For the records that follow, please set down exactly the lines between the one holding "Task: Select the Bob Bruger row checkbox" and the one holding "The width and height of the screenshot is (382, 192).", inclusive, and only those.
START MATERIAL FOR THIS TASK
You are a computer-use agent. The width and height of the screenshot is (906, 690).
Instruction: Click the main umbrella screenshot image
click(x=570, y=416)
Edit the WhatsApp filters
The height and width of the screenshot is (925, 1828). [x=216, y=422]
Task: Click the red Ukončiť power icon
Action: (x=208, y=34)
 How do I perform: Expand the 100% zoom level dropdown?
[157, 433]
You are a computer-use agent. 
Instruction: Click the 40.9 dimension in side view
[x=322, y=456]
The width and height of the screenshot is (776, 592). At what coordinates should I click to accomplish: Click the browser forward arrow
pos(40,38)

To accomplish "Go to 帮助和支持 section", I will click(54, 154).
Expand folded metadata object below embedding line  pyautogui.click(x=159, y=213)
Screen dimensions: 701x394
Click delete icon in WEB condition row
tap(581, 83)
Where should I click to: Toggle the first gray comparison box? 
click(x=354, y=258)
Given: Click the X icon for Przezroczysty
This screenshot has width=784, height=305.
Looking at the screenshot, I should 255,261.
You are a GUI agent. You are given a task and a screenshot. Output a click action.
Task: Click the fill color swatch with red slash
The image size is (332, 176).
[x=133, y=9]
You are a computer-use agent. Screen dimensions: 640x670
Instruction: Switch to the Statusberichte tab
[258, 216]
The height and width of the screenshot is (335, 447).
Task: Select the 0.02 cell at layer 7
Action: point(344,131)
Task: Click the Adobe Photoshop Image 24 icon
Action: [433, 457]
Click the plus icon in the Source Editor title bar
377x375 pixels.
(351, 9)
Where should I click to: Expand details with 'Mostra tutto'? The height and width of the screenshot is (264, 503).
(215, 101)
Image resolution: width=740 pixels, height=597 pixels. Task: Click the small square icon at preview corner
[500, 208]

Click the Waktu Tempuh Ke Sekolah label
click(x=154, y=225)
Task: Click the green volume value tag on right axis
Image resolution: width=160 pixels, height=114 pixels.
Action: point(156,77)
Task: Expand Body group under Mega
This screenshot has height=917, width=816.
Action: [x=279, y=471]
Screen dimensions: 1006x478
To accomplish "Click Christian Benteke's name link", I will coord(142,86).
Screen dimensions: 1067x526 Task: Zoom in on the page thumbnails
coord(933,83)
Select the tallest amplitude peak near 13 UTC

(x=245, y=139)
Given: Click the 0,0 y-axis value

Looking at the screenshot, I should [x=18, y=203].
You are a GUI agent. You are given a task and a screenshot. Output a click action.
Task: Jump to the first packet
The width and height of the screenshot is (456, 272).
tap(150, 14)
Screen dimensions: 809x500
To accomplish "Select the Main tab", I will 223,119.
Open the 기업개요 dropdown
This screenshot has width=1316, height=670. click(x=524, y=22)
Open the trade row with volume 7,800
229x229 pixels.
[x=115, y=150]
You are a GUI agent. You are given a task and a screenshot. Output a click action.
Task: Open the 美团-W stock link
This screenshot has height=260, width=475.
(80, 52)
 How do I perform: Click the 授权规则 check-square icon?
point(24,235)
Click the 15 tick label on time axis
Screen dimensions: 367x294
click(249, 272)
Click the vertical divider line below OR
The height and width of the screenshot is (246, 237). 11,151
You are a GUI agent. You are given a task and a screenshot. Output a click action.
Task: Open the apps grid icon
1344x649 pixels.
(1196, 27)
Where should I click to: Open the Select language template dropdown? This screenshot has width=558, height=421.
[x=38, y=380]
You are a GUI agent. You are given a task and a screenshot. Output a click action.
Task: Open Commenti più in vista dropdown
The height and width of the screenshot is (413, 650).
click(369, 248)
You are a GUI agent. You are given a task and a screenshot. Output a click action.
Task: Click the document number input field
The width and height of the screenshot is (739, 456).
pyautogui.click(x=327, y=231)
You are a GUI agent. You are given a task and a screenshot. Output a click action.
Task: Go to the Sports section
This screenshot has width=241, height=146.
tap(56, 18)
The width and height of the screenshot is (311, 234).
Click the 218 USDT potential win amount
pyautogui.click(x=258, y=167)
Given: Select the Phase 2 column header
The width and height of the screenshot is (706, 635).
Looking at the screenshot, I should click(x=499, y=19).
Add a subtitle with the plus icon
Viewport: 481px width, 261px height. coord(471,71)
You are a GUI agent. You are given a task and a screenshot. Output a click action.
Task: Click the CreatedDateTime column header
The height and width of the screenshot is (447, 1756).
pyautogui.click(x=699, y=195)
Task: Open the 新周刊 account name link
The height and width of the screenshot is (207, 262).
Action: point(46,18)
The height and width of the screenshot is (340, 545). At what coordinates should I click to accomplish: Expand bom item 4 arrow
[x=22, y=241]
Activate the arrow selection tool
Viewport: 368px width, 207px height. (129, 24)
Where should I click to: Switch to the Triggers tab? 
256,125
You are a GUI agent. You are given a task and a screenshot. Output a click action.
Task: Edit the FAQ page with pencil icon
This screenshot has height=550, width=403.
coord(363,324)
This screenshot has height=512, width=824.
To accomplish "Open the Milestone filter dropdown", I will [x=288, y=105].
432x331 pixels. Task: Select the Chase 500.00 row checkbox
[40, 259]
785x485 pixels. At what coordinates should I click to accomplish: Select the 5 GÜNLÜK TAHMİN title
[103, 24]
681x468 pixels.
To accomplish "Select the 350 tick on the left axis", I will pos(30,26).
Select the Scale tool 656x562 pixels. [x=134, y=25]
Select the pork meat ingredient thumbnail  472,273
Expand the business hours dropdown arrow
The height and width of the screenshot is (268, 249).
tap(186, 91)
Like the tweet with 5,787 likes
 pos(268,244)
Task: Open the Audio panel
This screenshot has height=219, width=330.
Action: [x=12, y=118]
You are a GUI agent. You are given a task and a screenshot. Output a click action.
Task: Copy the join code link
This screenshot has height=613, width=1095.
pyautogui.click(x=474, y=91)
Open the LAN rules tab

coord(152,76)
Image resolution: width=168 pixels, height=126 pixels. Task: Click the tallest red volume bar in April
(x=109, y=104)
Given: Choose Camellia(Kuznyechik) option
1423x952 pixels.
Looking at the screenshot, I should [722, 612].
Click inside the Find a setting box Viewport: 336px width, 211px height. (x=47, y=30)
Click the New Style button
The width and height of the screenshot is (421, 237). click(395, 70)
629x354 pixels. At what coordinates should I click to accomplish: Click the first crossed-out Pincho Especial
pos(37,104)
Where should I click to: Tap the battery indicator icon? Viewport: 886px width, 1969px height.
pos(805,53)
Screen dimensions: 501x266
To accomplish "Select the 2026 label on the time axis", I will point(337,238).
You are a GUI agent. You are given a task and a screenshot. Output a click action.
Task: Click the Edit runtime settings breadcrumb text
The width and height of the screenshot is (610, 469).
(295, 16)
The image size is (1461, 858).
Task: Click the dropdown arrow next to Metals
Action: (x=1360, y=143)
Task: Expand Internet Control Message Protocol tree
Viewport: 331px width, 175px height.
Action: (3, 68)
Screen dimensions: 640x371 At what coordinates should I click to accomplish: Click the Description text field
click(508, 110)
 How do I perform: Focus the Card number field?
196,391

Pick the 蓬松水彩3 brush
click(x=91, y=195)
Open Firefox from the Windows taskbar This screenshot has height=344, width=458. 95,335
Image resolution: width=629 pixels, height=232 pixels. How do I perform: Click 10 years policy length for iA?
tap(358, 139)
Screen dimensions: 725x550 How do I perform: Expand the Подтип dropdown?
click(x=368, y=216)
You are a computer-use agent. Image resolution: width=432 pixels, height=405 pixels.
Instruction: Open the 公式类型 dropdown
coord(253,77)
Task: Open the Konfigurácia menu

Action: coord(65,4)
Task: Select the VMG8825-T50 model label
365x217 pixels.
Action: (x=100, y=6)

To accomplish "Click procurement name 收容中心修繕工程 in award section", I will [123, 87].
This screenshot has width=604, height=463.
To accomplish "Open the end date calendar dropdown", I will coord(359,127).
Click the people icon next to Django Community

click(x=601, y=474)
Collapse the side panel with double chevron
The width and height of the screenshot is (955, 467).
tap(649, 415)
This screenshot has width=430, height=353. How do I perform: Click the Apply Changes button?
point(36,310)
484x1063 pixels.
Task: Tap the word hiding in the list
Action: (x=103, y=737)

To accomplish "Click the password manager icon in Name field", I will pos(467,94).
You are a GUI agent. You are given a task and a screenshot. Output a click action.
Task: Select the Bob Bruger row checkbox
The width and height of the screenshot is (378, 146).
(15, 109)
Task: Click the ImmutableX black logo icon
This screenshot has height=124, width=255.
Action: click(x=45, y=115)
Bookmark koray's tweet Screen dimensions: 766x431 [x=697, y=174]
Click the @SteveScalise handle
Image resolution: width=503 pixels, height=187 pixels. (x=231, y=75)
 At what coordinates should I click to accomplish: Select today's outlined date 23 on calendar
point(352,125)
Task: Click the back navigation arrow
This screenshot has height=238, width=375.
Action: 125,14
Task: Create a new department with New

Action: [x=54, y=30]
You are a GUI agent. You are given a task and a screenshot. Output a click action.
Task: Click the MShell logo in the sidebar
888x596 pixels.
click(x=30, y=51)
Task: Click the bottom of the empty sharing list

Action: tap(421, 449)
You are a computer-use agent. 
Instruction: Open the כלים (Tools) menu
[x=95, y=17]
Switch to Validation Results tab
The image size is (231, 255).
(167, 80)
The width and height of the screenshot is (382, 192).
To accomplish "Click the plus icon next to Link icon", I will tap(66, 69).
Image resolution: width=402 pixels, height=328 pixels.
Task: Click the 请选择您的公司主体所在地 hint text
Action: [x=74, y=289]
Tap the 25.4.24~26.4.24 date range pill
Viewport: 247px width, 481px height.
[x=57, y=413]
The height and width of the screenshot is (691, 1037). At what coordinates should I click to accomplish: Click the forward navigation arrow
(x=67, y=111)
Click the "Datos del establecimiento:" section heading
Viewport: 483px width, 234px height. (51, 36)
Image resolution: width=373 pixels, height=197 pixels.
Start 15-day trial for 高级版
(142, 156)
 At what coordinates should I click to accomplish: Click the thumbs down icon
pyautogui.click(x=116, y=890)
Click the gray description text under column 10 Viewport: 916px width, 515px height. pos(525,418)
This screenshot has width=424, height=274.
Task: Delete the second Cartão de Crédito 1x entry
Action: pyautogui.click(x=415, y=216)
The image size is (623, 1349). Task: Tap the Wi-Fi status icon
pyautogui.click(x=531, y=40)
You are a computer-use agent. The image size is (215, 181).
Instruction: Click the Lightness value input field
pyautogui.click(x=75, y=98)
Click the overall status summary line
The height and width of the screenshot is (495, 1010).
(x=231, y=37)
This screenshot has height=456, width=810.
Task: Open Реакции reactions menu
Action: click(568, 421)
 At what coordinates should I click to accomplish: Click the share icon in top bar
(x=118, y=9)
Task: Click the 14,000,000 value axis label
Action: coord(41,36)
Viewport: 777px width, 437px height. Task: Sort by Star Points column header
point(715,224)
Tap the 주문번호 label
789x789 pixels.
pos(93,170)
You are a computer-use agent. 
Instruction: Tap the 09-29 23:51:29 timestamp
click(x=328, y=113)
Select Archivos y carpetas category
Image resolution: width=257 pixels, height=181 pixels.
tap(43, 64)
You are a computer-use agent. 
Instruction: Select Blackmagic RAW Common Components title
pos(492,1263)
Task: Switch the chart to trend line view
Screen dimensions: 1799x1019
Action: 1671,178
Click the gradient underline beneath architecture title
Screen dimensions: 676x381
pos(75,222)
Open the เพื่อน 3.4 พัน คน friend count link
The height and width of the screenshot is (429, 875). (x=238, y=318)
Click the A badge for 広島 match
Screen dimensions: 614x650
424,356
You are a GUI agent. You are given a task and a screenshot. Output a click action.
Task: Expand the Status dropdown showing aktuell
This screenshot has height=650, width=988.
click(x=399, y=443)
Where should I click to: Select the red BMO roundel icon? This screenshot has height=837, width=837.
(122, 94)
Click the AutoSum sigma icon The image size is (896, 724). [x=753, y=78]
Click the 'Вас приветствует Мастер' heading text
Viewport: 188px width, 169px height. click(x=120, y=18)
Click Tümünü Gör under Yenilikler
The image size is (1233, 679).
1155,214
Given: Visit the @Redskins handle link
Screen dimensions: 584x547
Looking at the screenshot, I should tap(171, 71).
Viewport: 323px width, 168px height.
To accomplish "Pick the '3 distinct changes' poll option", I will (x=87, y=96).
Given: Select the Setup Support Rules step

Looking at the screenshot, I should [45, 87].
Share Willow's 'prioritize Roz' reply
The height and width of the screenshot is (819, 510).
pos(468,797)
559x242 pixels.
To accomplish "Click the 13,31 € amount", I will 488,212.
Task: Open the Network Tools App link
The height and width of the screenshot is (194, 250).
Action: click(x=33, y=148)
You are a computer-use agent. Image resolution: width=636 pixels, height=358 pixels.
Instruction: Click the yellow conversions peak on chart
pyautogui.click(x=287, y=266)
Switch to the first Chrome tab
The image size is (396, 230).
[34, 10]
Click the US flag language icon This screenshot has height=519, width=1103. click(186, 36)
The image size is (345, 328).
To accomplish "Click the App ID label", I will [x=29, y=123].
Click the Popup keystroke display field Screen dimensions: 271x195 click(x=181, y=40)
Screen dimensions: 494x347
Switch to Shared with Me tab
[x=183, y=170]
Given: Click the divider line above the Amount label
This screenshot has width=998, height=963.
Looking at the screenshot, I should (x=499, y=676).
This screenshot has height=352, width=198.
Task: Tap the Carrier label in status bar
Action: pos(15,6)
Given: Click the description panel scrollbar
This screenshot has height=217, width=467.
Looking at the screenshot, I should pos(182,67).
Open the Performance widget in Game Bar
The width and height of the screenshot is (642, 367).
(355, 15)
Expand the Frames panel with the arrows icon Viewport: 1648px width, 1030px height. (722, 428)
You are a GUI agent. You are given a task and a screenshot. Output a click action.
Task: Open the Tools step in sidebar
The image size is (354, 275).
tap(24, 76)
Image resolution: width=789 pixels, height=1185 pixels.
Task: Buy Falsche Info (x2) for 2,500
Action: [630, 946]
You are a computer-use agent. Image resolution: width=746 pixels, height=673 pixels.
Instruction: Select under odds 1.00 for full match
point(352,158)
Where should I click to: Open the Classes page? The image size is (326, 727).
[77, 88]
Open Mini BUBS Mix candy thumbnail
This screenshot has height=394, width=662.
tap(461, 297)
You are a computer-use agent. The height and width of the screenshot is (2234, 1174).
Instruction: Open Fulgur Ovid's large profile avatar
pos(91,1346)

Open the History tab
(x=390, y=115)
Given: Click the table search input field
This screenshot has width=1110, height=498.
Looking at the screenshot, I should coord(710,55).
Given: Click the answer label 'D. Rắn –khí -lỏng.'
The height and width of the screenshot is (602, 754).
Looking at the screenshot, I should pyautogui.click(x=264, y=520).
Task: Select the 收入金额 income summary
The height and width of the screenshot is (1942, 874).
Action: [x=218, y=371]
END MATERIAL FOR THIS TASK
* **ANSWER AREA**
Task: Select the Bob Bruger row checkbox
The width and height of the screenshot is (378, 146).
(15, 109)
Task: Click the ImmutableX black logo icon
This screenshot has height=124, width=255.
Action: click(x=45, y=115)
Bookmark koray's tweet Screen dimensions: 766x431 [x=697, y=174]
Click the @SteveScalise handle
Image resolution: width=503 pixels, height=187 pixels. (x=231, y=75)
 At what coordinates should I click to accomplish: Select today's outlined date 23 on calendar
point(352,125)
Task: Click the back navigation arrow
This screenshot has height=238, width=375.
Action: 125,14
Task: Create a new department with New

Action: [x=54, y=30]
You are a GUI agent. You are given a task and a screenshot. Output a click action.
Task: Click the MShell logo in the sidebar
888x596 pixels.
click(x=30, y=51)
Task: Click the bottom of the empty sharing list

Action: tap(421, 449)
You are a computer-use agent. 
Instruction: Open the כלים (Tools) menu
[x=95, y=17]
Switch to Validation Results tab
The image size is (231, 255).
(167, 80)
The width and height of the screenshot is (382, 192).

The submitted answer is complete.